◆ **Goal of the exercise**:
For the entries below, the result should be an exact transcription of the lines from the one with "The image size is (755, 750)." up to and including the one with "Task: Click the Remove item link", and only those.

◆ **Exercise materials**:
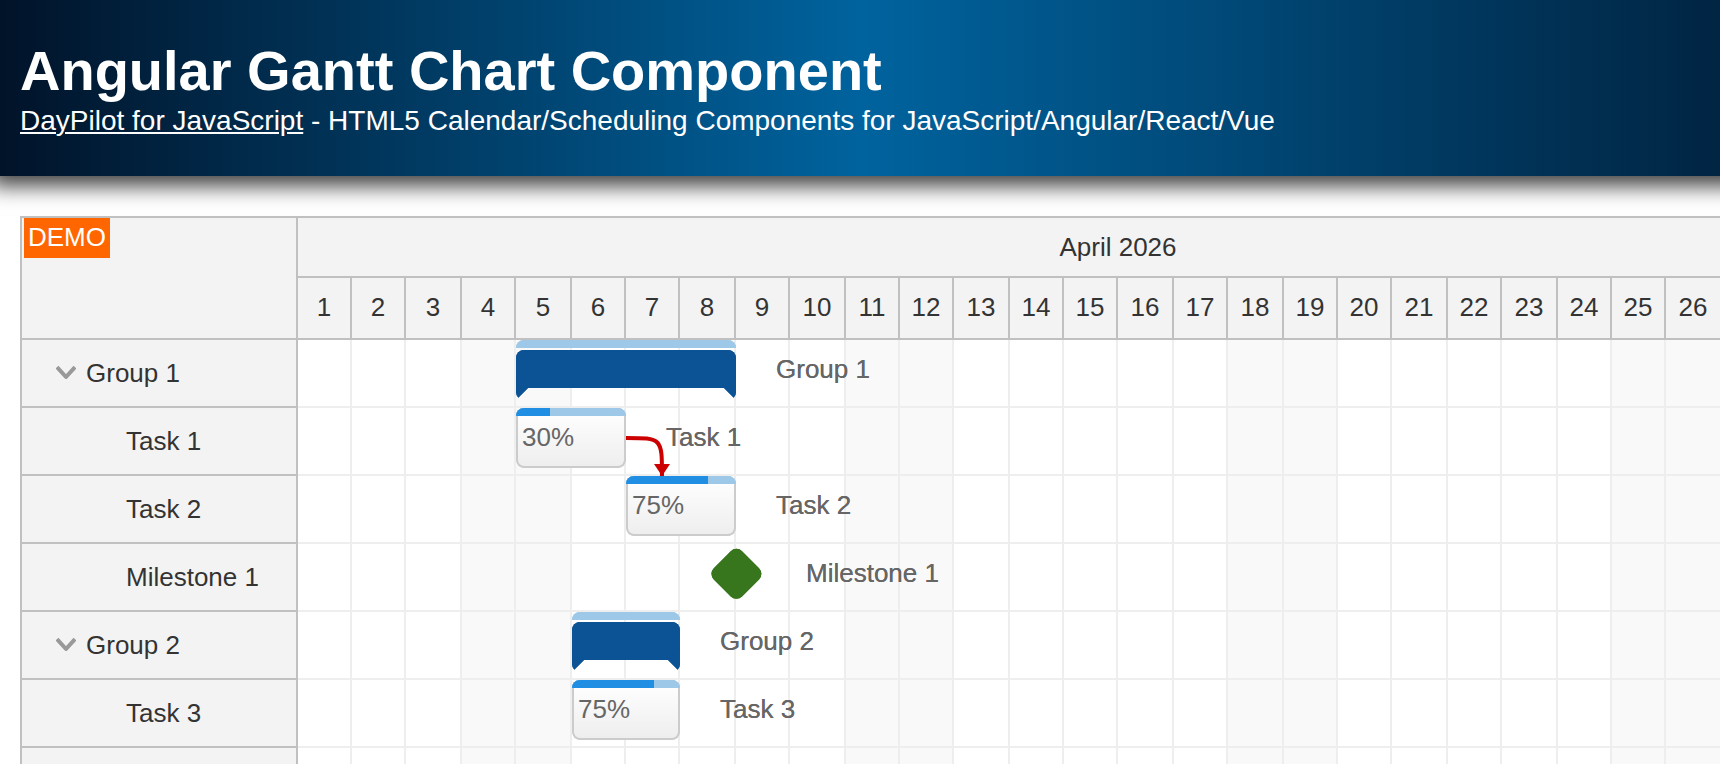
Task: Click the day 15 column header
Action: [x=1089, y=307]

...

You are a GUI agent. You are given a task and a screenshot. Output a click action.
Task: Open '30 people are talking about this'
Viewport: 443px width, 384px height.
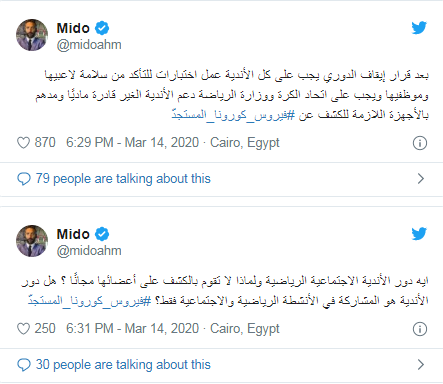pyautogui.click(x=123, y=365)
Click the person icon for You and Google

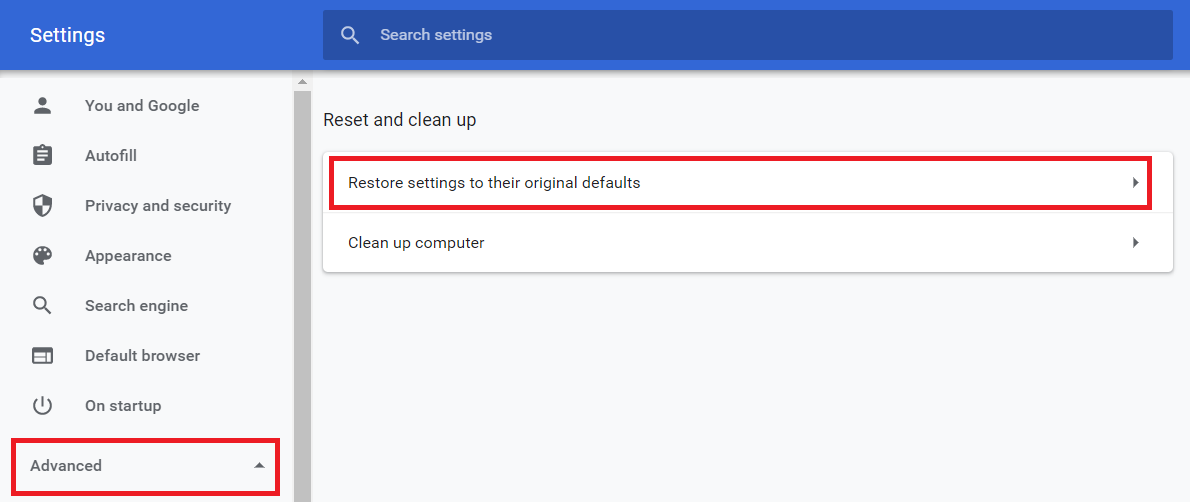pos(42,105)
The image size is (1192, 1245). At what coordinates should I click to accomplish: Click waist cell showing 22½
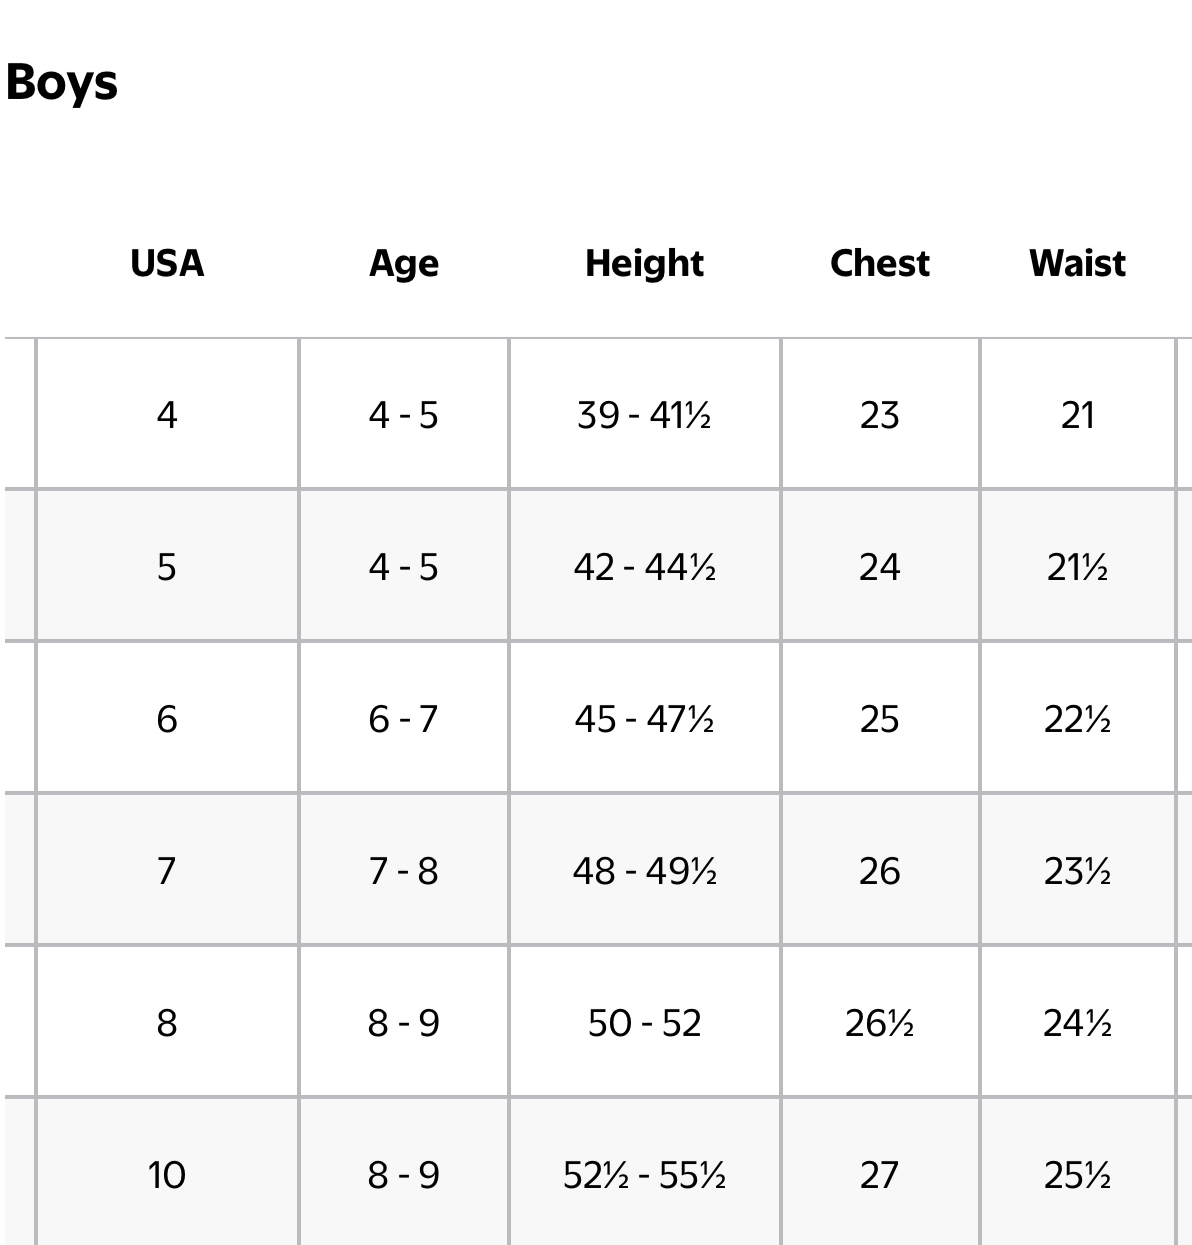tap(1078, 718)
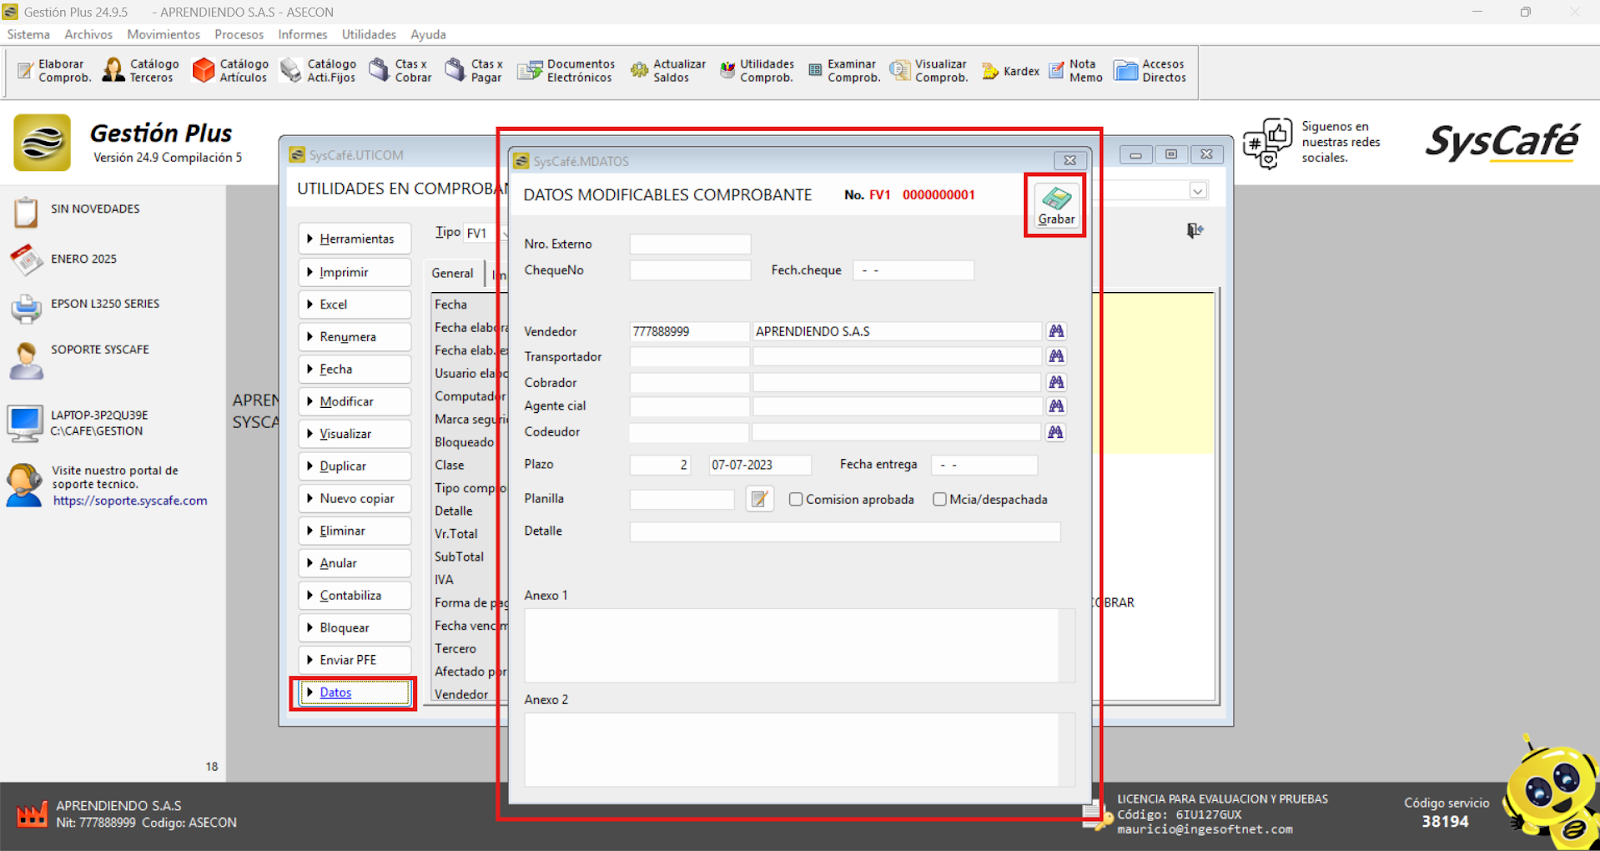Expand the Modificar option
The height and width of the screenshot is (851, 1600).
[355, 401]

...

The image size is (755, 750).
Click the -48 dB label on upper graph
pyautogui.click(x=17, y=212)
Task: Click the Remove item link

◆ **Answer box**:
The image size is (755, 750).
Click the -48 dB label on upper graph
pyautogui.click(x=17, y=212)
Task: Click the Remove item link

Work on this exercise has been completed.